That's your little taste of Berlin. Old and new, historical and graffitied, sad but celebratory. 















Tuesday, November 16, 2010

Brussels/Amsterdam

Okay, so I showed you the one really decent photo of Bruges. I didn't take any pictures because I was too busy thinking I was going to die because of the weather and eating lots and lots of fries.

Belgium really knows how to do fries.

Then, Brussels!

We were determined to have beers outside, which is the Belgian thing-to-do. We braved more torrential rain to do so.



The next day, the weather was waaaayyyy better, so we got quite the pretty view everywhere we went.



We also went to the city center, to get more awesome pictures and buy absurd amounts of chocolate. 



Here I am trying to pretend that the chocolate isn't extremely heavy. 

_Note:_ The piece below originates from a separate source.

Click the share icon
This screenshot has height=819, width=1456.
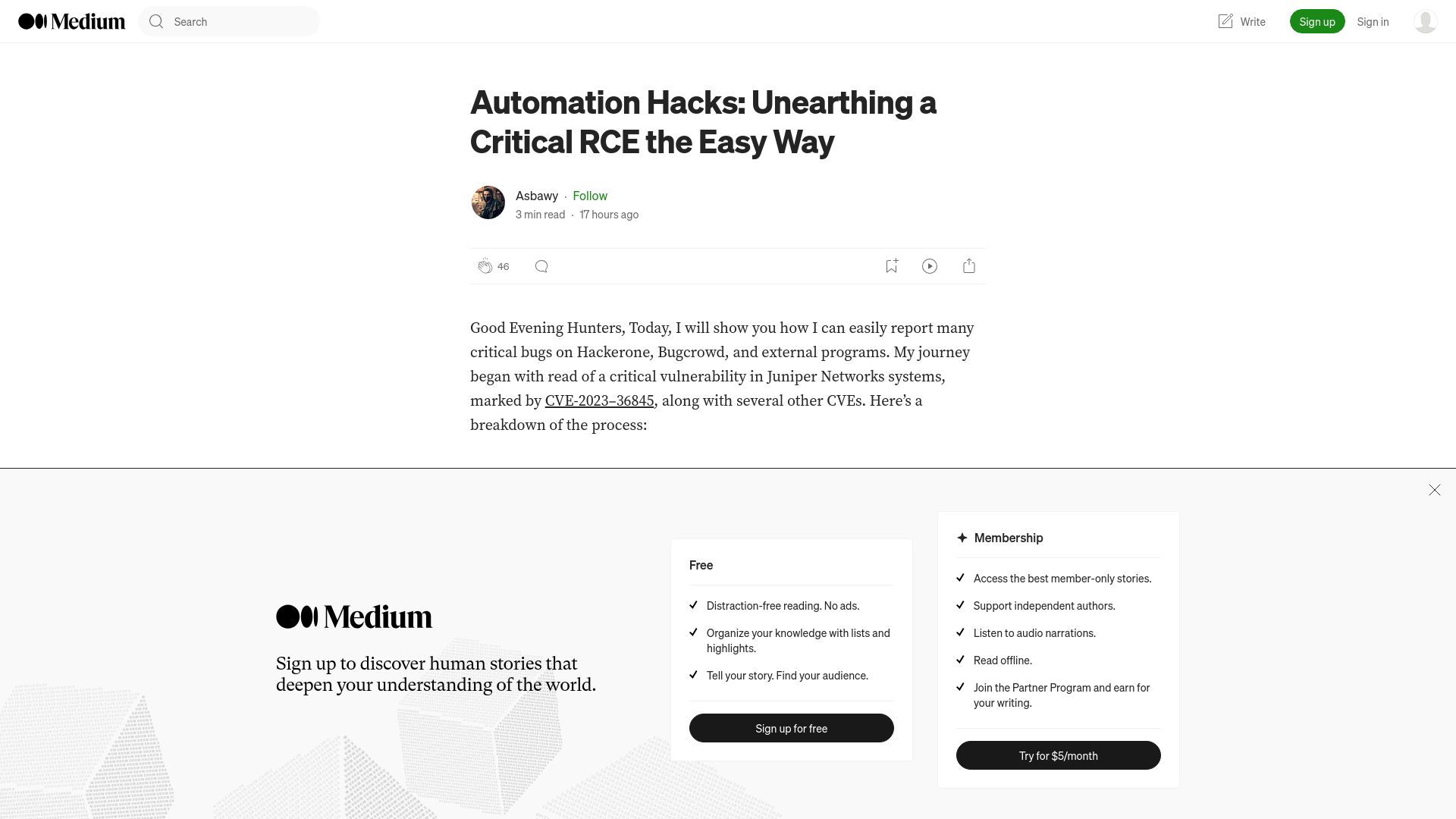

We also finally gave into the tons of people trying to get us to go into the millions of Italian restaurants. The neighborhood we ate in is behind Mom and Dad in this picture:


Then, Mom jetted off to Germany for a meeting, and Dad and I took the train to Amsterdam. They stayed at a hotel with stairs that were actually more like a ladder, which was run by a slightly eccentric lady and her wiry, ancient dog that she played with during breakfast. 

Dad and I lucked out on our weather and headed out bright and early to get him a bike. I am pretty sure this city was made for my father, because biking is the way of life here. Everyone does it. He was totally friends with the bike rental guy before I even arrived. Dad took to it immediately, to my extreme amusement. The typical rental bike is bright red with a large sign on the front, and the people living here use them to identify hazardous tourists. Dad kind of flipped that on its head and was dinging his bell to get people out of the way like a local after about five minutes. 

We biked all day. That sounds crazy, but it's not an exaggeration. We biked. All day. We stopped only to poke around the Van Gogh museum, and stopped for a beer at the best cafe in Amsterdam.


It's smack dab in the center of Vondelpark, which is essentially Amsterdam's Central Park, but way prettier and nicer. 

It was surreal to have my parents there. When we got Mom back that night, we did more exploring. We took a canal cruise and visited the Rijksmuseum, which had only a small portion of naked baby angels and a large dose of fancy pottery Mom loves. 

It was so great. I kind of forced them to say that it was their favorite stop on the trip. I did not force them to drink any Heineken. I am not that cruel.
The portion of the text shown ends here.